• Your assignment: Please output exactly the part of the records below that opens with the line containing "Export to MS Word icon" and closes with the line containing "1023x768 pixels.", both lines included, and nothing else.

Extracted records
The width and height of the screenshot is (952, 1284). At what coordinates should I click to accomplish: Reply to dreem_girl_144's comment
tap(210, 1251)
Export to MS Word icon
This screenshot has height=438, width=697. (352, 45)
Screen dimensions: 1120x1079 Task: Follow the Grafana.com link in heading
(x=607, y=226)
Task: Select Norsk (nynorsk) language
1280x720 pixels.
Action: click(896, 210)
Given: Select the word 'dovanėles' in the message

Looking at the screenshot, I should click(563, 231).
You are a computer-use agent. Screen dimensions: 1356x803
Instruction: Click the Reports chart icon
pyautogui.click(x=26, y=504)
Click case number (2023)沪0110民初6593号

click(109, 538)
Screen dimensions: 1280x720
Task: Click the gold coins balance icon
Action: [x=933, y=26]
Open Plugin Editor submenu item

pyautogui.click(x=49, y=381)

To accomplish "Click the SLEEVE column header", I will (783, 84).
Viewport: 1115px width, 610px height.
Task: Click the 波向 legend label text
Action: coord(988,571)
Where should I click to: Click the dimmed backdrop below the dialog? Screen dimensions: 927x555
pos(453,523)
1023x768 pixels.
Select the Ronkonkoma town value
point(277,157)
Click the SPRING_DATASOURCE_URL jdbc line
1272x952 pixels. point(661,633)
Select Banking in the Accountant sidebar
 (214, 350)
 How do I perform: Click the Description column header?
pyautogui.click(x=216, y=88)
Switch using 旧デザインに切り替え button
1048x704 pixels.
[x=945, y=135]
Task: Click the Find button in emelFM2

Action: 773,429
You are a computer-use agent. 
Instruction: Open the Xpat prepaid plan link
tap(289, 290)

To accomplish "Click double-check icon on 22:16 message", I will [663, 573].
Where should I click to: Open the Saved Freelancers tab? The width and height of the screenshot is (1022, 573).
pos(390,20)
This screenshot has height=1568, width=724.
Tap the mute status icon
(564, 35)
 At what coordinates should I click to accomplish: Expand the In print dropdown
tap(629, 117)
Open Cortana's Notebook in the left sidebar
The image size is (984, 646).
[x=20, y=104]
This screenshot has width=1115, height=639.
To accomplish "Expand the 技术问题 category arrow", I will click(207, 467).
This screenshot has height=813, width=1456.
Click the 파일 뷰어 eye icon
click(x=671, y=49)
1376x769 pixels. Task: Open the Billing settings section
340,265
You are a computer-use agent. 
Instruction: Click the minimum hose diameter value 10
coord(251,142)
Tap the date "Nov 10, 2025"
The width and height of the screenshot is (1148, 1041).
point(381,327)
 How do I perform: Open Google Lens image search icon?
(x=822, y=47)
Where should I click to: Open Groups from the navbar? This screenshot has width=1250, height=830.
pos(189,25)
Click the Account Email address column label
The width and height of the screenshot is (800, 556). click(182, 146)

• Exercise result:
Export to MS Word icon
This screenshot has height=438, width=697. (352, 45)
Screen dimensions: 1120x1079 Task: Follow the Grafana.com link in heading
(x=607, y=226)
Task: Select Norsk (nynorsk) language
1280x720 pixels.
Action: click(896, 210)
Given: Select the word 'dovanėles' in the message

Looking at the screenshot, I should click(563, 231).
You are a computer-use agent. Screen dimensions: 1356x803
Instruction: Click the Reports chart icon
pyautogui.click(x=26, y=504)
Click case number (2023)沪0110民初6593号

click(109, 538)
Screen dimensions: 1280x720
Task: Click the gold coins balance icon
Action: [x=933, y=26]
Open Plugin Editor submenu item

pyautogui.click(x=49, y=381)

To accomplish "Click the SLEEVE column header", I will (783, 84).
Viewport: 1115px width, 610px height.
Task: Click the 波向 legend label text
Action: coord(988,571)
Where should I click to: Click the dimmed backdrop below the dialog? Screen dimensions: 927x555
pos(453,523)
1023x768 pixels.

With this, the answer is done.